MLIR has a simple and unambiguous grammar, allowing it to reliably round-trip through a textual form. This is important for development of the compiler - e.g. for understanding the state of code as it is being transformed and writing test cases.
This document describes the grammar using Extended Backus-Naur Form (EBNF).
This is the EBNF grammar used in this document, presented in yellow boxes.
alternation ::= expr0 | expr1 | expr2 // Either expr0 or expr1 or expr2. sequence ::= expr0 expr1 expr2 // Sequence of expr0 expr1 expr2. repetition0 ::= expr* // 0 or more occurrences. repetition1 ::= expr+ // 1 or more occurrences. optionality ::= expr? // 0 or 1 occurrence. grouping ::= (expr) // Everything inside parens is grouped together. literal ::= `abcd` // Matches the literal `abcd`.
Code examples are presented in blue boxes.

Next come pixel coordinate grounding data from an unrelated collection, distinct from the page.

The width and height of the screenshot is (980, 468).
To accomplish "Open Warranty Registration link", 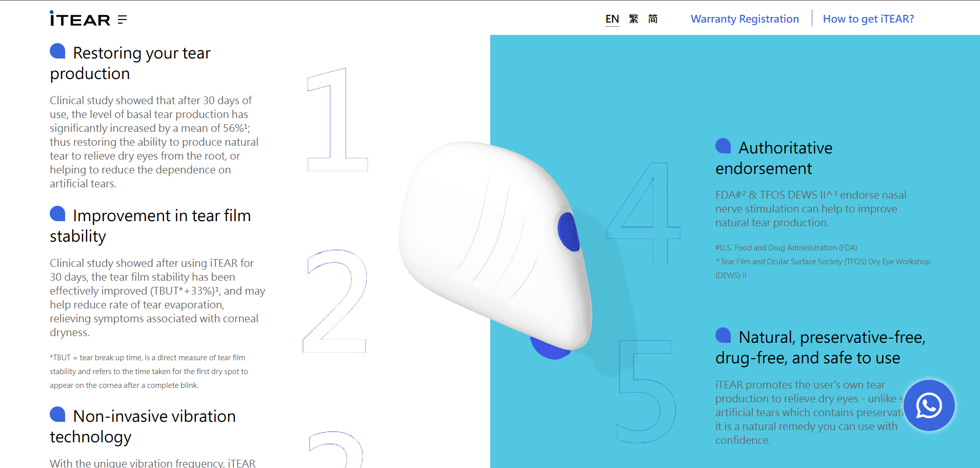I will pos(745,19).
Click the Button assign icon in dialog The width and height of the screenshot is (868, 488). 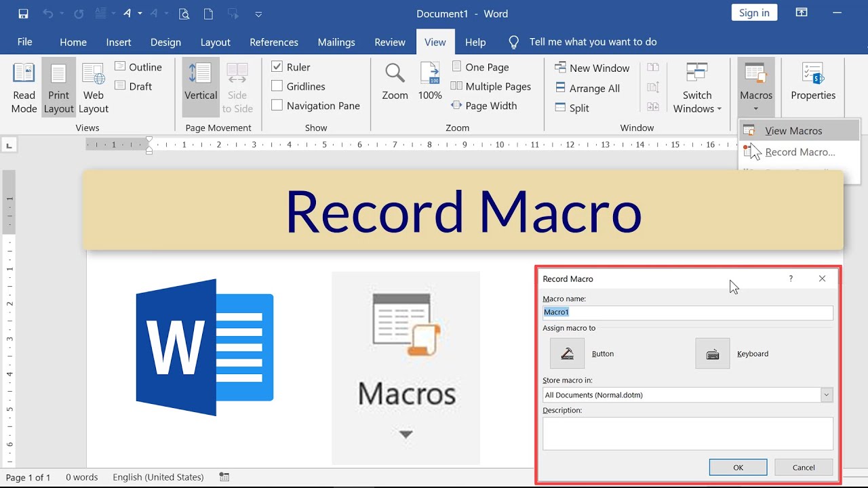(568, 354)
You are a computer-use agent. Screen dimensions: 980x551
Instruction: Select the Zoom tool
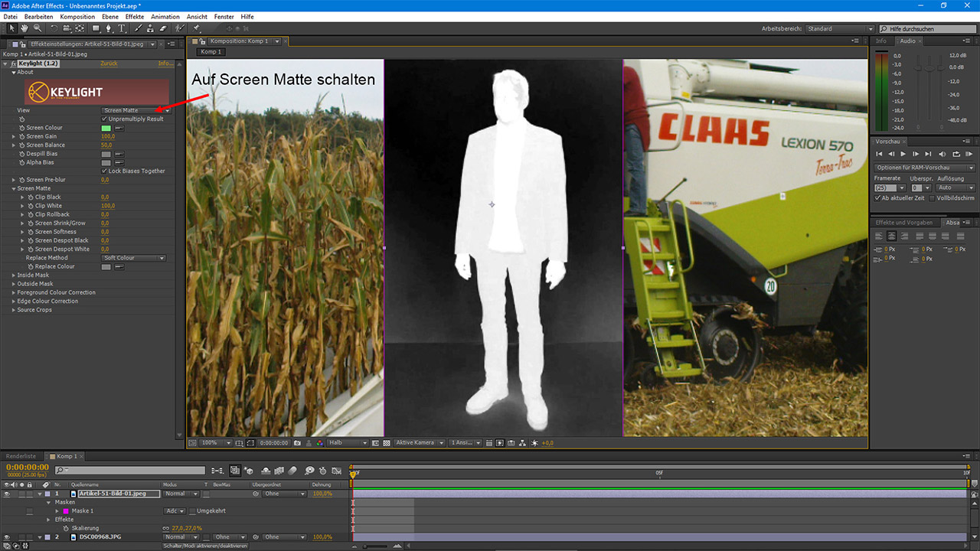coord(37,28)
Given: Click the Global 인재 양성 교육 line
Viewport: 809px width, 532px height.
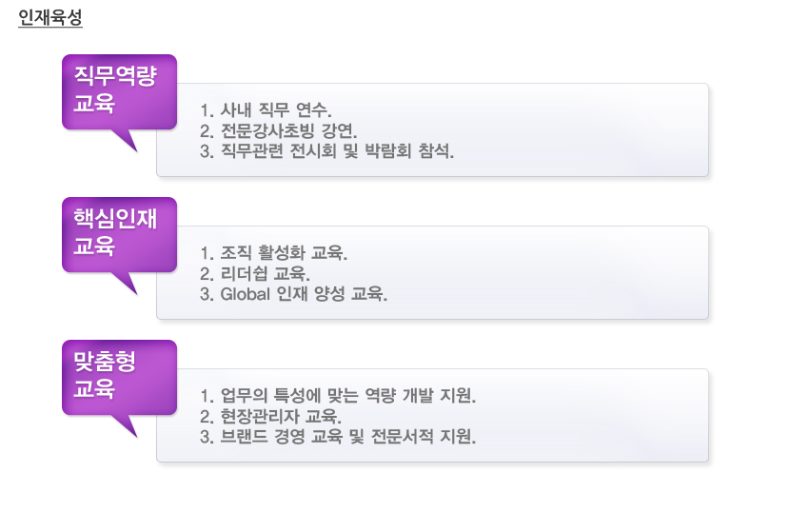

// This is an example use of the grammar above: // This matches things like: ba, bana, boma, banana, banoma, bomana... example ::= `b` (`an` | `om`)* `a`
Common syntax
The following core grammar productions are used in this document:
// TODO: Clarify the split between lexing (tokens) and parsing (grammar). digit ::= [0-9] hex_digit ::= [0-9a-fA-F] letter ::= [a-zA-Z] id-punct ::= [$._-] integer-literal ::= decimal-literal | hexadecimal-literal decimal-literal ::= digit+ hexadecimal-literal ::= `0x` hex_digit+ float-literal ::= [-+]?[0-9]+[.][0-9]*([eE][-+]?[0-9]+)? string-literal ::= `"` [^"\n\f\v\r]* `"` TODO: define escaping rules
Not listed here, but MLIR does support comments. They use standard BCPL syntax, starting with a // and going until the end of the line.
Top level Productions
// Top level production toplevel := (operation | attribute-alias-def | type-alias-def)*
The production toplevel is the top level production that is parsed by any parsing consuming the MLIR syntax. Operations, Attribute aliases, and Type aliases can be declared on the toplevel.
Identifiers and keywords
// Identifiers bare-id ::= (letter|[_]) (letter|digit|[_$.])* bare-id-list ::= bare-id (`,` bare-id)* value-id ::= `%` suffix-id alias-name :: = bare-id suffix-id ::= (digit+ | ((letter|id-punct) (letter|id-punct|digit)*)) symbol-ref-id ::= `@` (suffix-id | string-literal) (`::` symbol-ref-id)? value-id-list ::= value-id (`,` value-id)* // Uses of value, e.g. in an operand list to an operation. value-use ::= value-id value-use-list ::= value-use (`,` value-use)*
Identifiers name entities such as values, types and functions, and are chosen by the writer of MLIR code. Identifiers may be descriptive (e.g. %batch_size, @matmul), or may be non-descriptive when they are auto-generated (e.g. %23, @func42). Identifier names for values may be used in an MLIR text file but are not persisted as part of the IR - the printer will give them anonymous names like %42.
MLIR guarantees identifiers never collide with keywords by prefixing identifiers with a sigil (e.g. %, #, @, ^, !). In certain unambiguous contexts (e.g. affine expressions), identifiers are not prefixed, for brevity. New keywords may be added to future versions of MLIR without danger of collision with existing identifiers.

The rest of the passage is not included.